#### Exercise instructions
Go through the records underneath and count the lines that include the string "agent". Give nothing but the number.

:::::

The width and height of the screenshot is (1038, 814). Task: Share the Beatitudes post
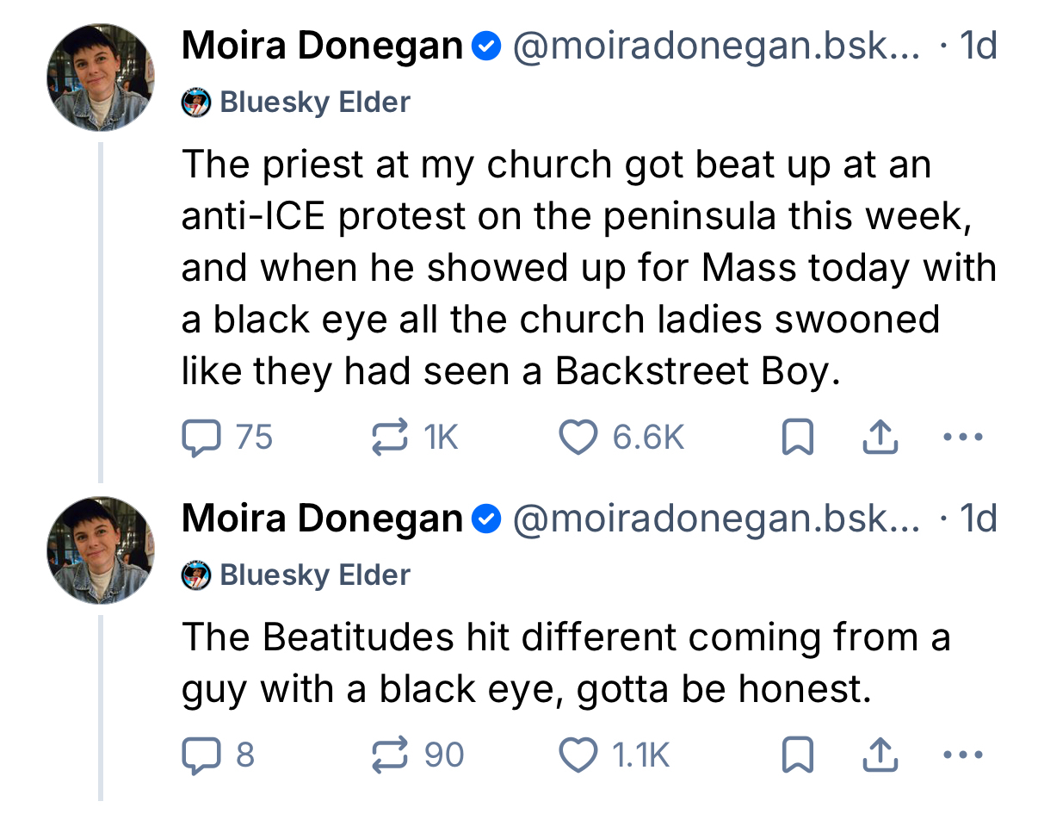(879, 755)
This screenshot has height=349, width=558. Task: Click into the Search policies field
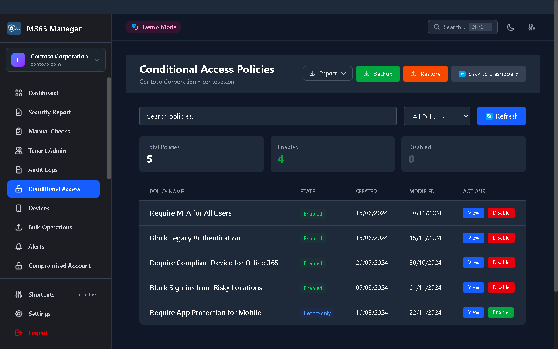pyautogui.click(x=268, y=116)
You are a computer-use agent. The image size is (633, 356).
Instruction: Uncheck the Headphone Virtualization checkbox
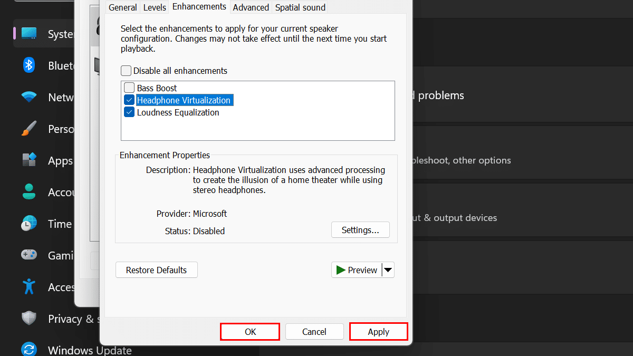[129, 100]
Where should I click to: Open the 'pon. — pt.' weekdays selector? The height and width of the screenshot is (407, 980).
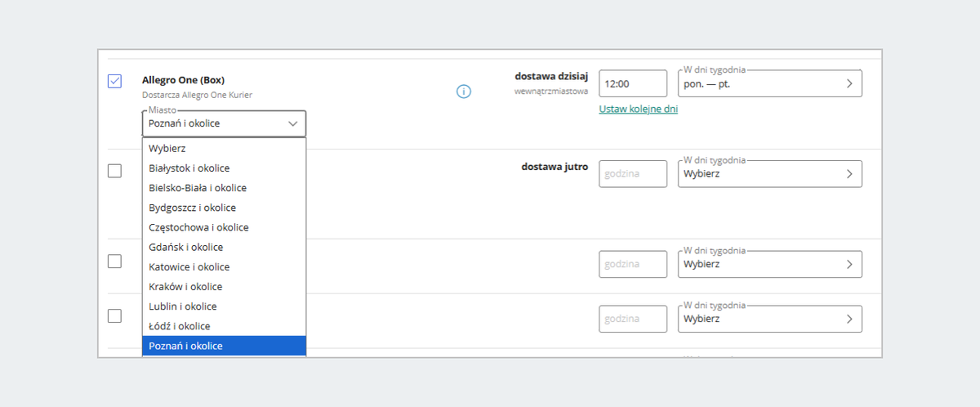(769, 83)
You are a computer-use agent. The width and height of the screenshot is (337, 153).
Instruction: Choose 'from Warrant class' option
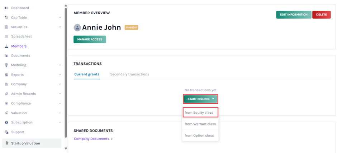point(200,124)
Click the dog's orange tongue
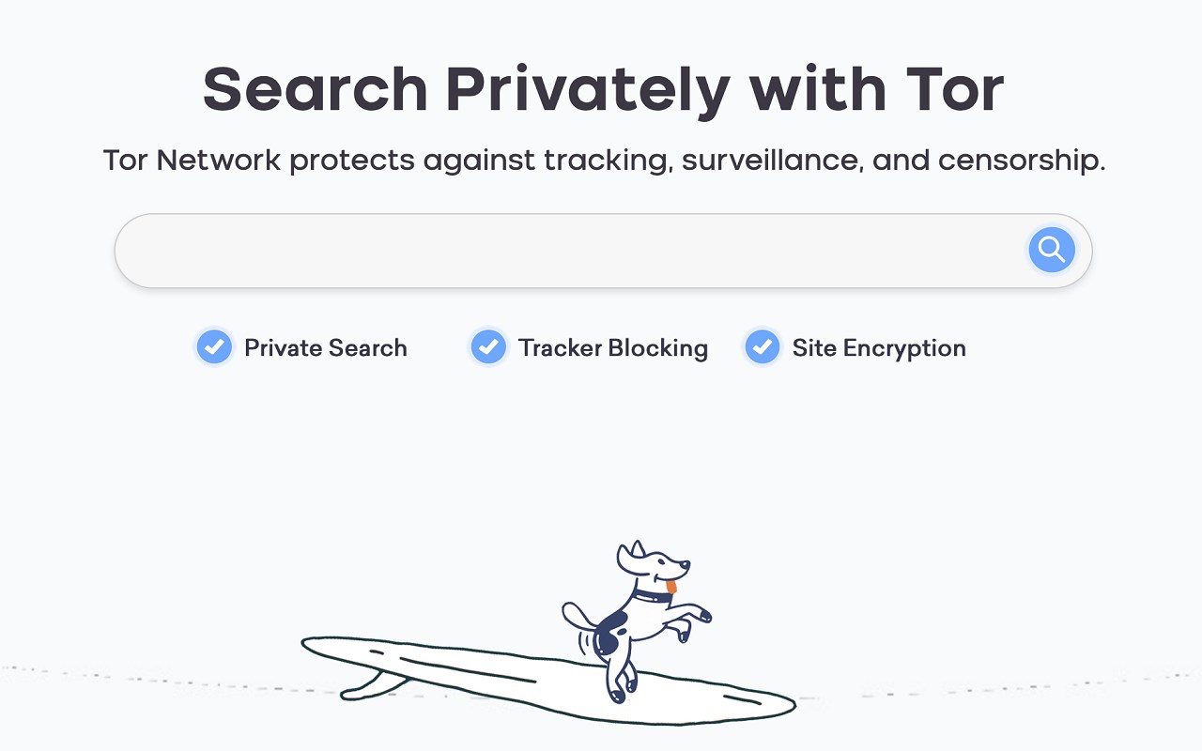The image size is (1202, 751). pos(670,588)
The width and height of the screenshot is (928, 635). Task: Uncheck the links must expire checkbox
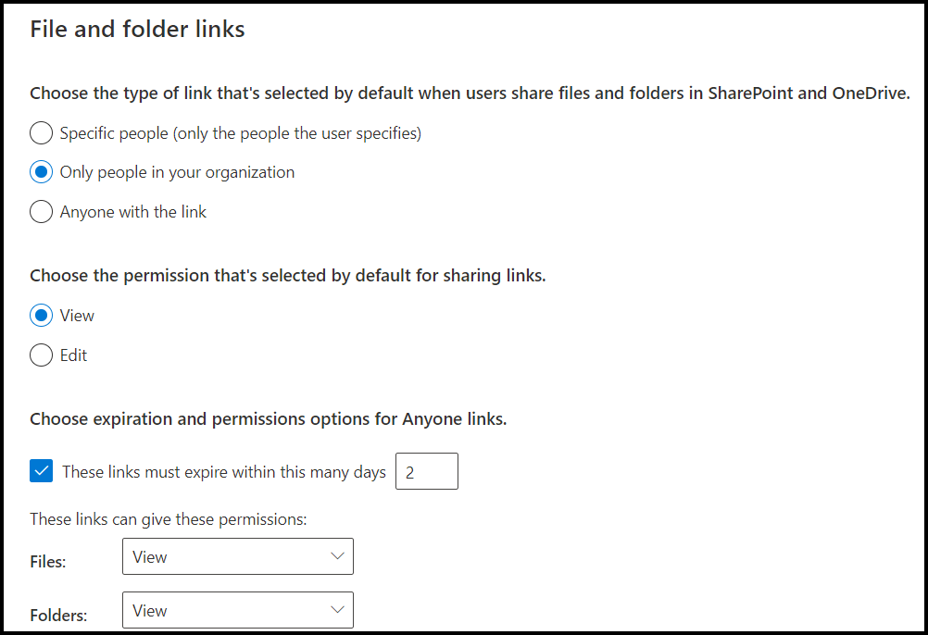pyautogui.click(x=42, y=472)
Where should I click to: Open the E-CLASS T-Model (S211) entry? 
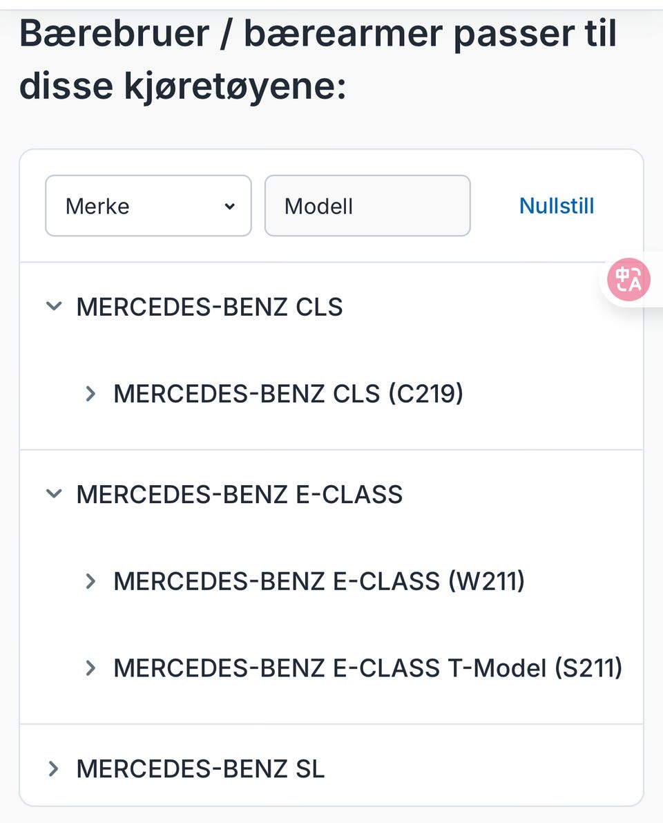click(x=367, y=668)
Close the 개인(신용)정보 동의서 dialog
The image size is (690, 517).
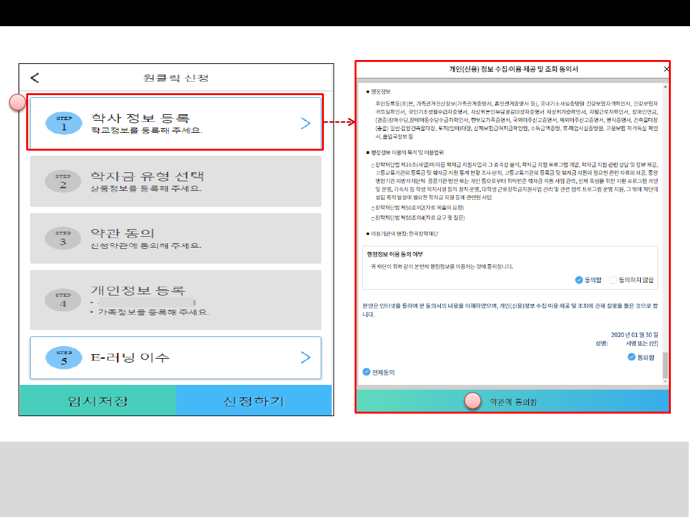point(666,69)
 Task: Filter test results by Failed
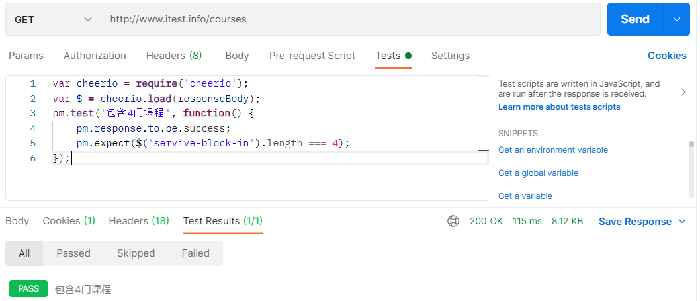(x=195, y=253)
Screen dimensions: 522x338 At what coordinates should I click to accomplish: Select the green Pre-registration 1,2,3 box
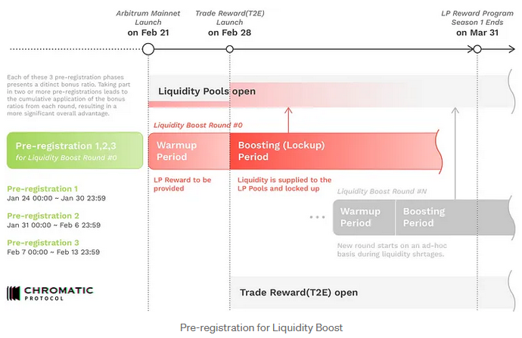pyautogui.click(x=74, y=150)

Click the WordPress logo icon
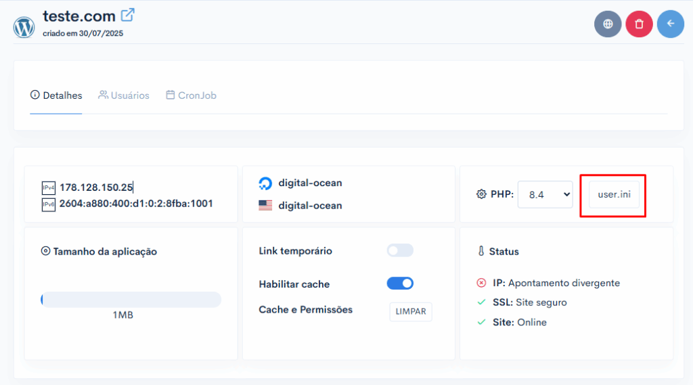[x=24, y=27]
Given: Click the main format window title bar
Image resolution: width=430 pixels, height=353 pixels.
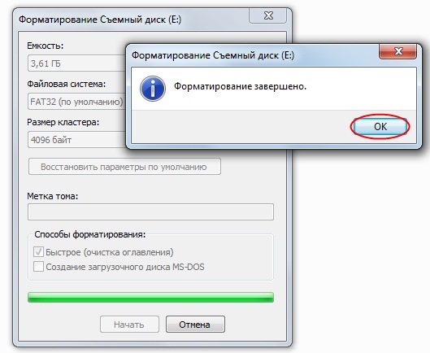Looking at the screenshot, I should [132, 20].
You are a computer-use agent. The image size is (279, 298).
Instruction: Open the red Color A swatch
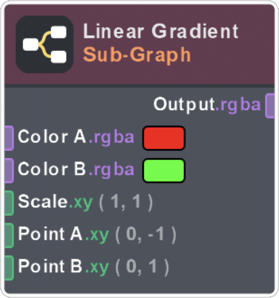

:::::

#### Task solution
3